Sony Experia Play: The Case for Diversity
There’s a profusion of Android phones on the market and they all have an awful lot in common. They’re almost all rectangular slabs with displays ranging from 3 1/2 to nearly 5 inches and differ mainly in the color of the case and how ronded its corners are. The biggest difference available: Some models feature slide-out keyboards (and thicker bodies) while some offer just an on-screen keyboard. You’d never know from this lot that Android offers manufacturers almost total flexibility in hardware design.
Then there’s the Sony Ericsson Experia Play. ($200 in the U.S. with two-year Verizon Wireless contract.) I don’t know whether the Play can revive the flagging fortunes of Sony Ericsson, but I’m glad to see themselves try something really different.
At first glance, the Play looks like every slider keyboard Android: Shiny black, rounded plastic case, 4″ 854×480 pixel display, 6.2 oz. (175 g), a bit over half an inch (16 mm) thick. But when you slide the bottom out, instead of a keyboard you see a game controller pad modeled on those used with the Sony PlayStation 3. In place of keys, you get a full set of gaming controls: the familiar directional and symbol pads, physical select, start, and menu buttons, and two circular areas that are designed to simulate analog joysticks. Games can use all these controls, plus the touchscreen and motion sensitivity.
I don’t play game a lot and I really can’t say how a hard-core game would feel about the Play, but I found it a lot of fun. The screen is crisp, though I had to turn up the brightness manually for satisfactory play. The Qualcomm Snapdragon processor provides more thjan adequate performance.
When not playing games, the Play becomes a standard Android phone with all the expected features.

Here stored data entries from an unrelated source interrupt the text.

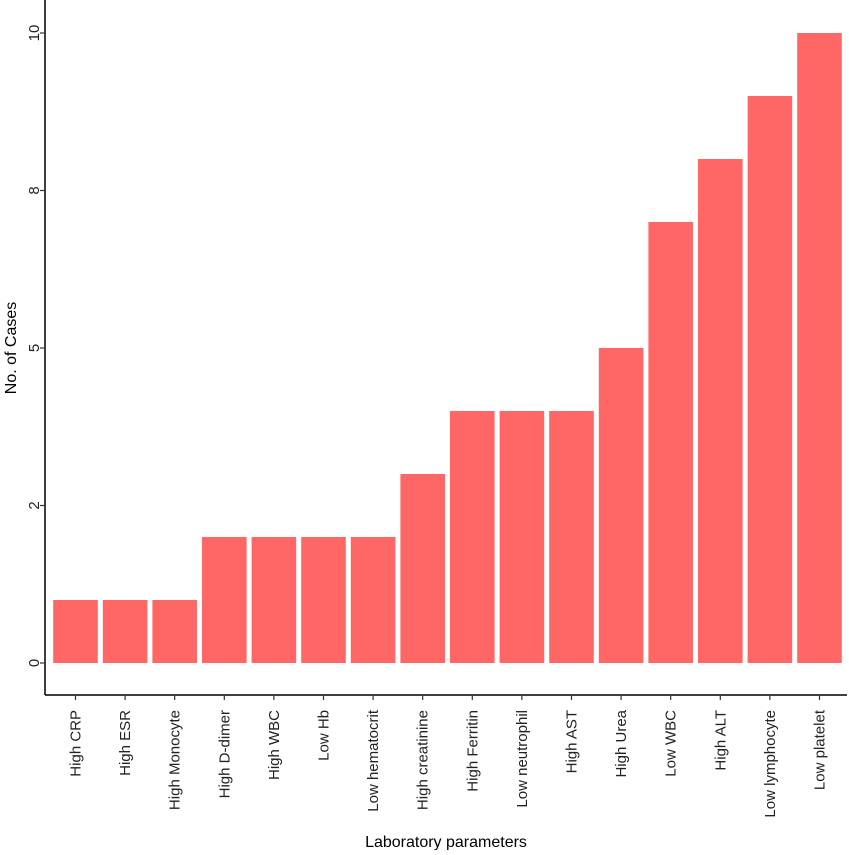 This screenshot has height=855, width=849. I want to click on x-tick-label-5: Low Hb, so click(324, 736).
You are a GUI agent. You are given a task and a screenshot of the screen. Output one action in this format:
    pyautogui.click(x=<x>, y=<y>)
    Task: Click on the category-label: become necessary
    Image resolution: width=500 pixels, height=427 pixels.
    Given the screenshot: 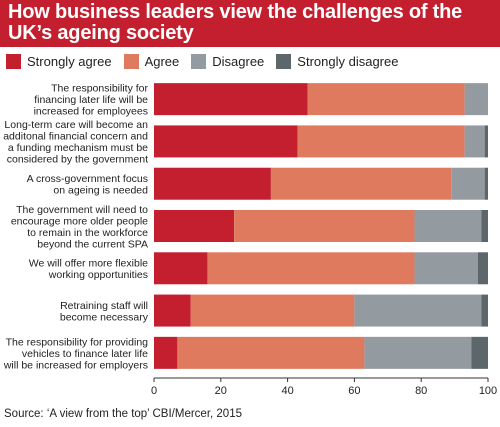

But it’s not likely to be anyone’s choice unless the gaming is important–then it’s just a thick handset without a physical keyboard.
I’d like to see more manufacturers experiment more freely with what Android has to offer. It’s the only viable phone operating system that offers this sort of freedom. Apple’s iOS, Research In Motion’s BlackBerry and (so far) Hewlett-Packard’s webOS are not available to other OEMs. Microsoft, burned by the fragmentation of design of Windows Mobile phones, is keeping a very tight rein on Windows Phone 7 designs.
Android creates the possibility for considerable variety combined with support for core Android features and apps. It’s a tricky balancing act, but it would be good to see more specialized handsets hit the market.